◆ Quoted passage ◆

Notwithstanding the foregoing, nothing
contained in this Section 5.1 shall restrict the Executive
from using, disclosing or retaining any information (i)
which is in the public domain or could readily be known or
determined without being employed by the Employers or which
enters the public domain through no breach of the
Executive's obligations to the Employers, (ii) which the
Executive acquired prior to his employment by the Employers,
(iii) which the Executive properly acquired or acquires from
parties independent of the Employers, (iv) which the
Executive is required to disclose by law, regulation, order
or legal process, (v) which is desirable to establish the
Executive's claim or defense in any litigation between the
parties, provided that the Executive uses his best efforts
to ensure that confidential treatment will be afforded such
information.
5.2 During the term of the Executive's employment
by the Employers and, in the event of the termination of the
Executive's employment for any reason, for the 180-day
period immediately following the date of termination, the
Executive shall not, directly or indirectly, enter the
employ of, or render any services to, any person, firm or
corporation engaged in any business competitive with the
business of the Employers or of any of their subsidiaries;
in any state in which any such business is conducted or in
which the Employers have specific plans to conduct business
at the time of such termination, the Executive shall not
engage in such business on the Executive's own account; and
the Executive shall not become interested in any such
business, directly or indirectly, as an individual, partner,
shareholder, director, officer, principal, agent, employee,
trustee, consultant, or in any other relationship or
capacity; provided, however, that nothing contained in this
Section 5.2 shall be deemed to prohibit the Executive from
acquiring, solely as an investment, up to one percent (1%)
of the outstanding shares of capital stock of any public
corporation. The Executive shall not be deemed to be in
breach of this Section 5.2 because (i) a public corporation
of which he owns more than 1% of the outstanding capital
stock begins to engage in any such prohibited activities or
(ii) his ownership interest in a public corporation engaged
in such activities increases to more than 1% of such
corporation's issued and outstanding capital stock in either
case without any volitional act on the part of the
Executive, if, in the case of either clause (i) or (ii)

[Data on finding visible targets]
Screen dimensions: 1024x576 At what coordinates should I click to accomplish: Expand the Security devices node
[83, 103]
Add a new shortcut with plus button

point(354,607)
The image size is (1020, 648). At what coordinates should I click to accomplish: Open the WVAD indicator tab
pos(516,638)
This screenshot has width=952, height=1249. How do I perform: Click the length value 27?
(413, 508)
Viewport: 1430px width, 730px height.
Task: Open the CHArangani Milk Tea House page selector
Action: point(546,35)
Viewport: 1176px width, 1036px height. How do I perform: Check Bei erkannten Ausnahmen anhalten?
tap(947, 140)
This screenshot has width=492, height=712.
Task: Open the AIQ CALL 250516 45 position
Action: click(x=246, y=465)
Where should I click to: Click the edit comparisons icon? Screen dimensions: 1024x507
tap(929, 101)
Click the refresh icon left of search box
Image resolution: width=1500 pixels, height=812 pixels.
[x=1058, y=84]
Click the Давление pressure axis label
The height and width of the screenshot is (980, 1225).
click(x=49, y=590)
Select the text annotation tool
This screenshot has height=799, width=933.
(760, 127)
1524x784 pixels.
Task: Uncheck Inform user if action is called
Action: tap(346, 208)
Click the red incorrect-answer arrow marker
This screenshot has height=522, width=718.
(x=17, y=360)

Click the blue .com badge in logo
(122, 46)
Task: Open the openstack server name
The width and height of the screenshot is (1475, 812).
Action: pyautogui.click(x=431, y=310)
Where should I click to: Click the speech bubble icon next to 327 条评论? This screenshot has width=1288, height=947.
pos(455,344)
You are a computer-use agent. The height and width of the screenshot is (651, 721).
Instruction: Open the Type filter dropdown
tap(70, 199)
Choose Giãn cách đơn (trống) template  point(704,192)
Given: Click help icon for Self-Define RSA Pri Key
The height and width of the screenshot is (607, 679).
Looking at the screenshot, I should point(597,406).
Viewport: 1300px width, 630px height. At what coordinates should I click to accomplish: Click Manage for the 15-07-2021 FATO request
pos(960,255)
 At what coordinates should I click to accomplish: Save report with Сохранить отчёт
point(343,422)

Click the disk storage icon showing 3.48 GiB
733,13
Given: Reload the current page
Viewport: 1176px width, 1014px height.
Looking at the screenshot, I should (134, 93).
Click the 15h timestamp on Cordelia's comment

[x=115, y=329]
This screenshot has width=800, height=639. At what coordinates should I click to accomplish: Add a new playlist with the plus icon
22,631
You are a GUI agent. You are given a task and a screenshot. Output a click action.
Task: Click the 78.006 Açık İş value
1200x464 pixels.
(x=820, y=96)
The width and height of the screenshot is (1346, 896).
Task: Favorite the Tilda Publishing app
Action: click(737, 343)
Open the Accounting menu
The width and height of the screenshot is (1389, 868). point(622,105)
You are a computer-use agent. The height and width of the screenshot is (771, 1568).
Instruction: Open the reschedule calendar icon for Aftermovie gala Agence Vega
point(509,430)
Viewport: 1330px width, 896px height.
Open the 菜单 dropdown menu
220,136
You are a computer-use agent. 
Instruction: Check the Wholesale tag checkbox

◆ Parts of the exercise ◆
**a.** List the numbered categories of information that Section 5.1 of the employment agreement excerpt says the Executive may still use, disclose or retain.
**b.** Write out the stretch of the employment agreement excerpt from "which is in" through "information.".
The records have no connection to the employment agreement excerpt.

◆ Worked answers ◆
**a.**
(i) Information that is in the public domain, could readily be known or determined without being employed by the Employers, or enters the public domain through no breach of the Executive's obligations to the Employers
(ii) Information the Executive acquired before his employment by the Employers
(iii) Information the Executive properly acquired or acquires from parties independent of the Employers
(iv) Information the Executive is required to disclose by law, regulation, order or legal process
(v) Information that is desirable to establish the Executive's claim or defense in any litigation between the parties, provided that the Executive uses his best efforts to ensure that confidential treatment will be afforded such information

**b.**
which is in the public domain or could readily be known or
determined without being employed by the Employers or which
enters the public domain through no breach of the
Executive's obligations to the Employers, (ii) which the
Executive acquired prior to his employment by the Employers,
(iii) which the Executive properly acquired or acquires from
parties independent of the Employers, (iv) which the
Executive is required to disclose by law, regulation, order
or legal process, (v) which is desirable to establish the
Executive's claim or defense in any litigation between the
parties, provided that the Executive uses his best efforts
to ensure that confidential treatment will be afforded such
information.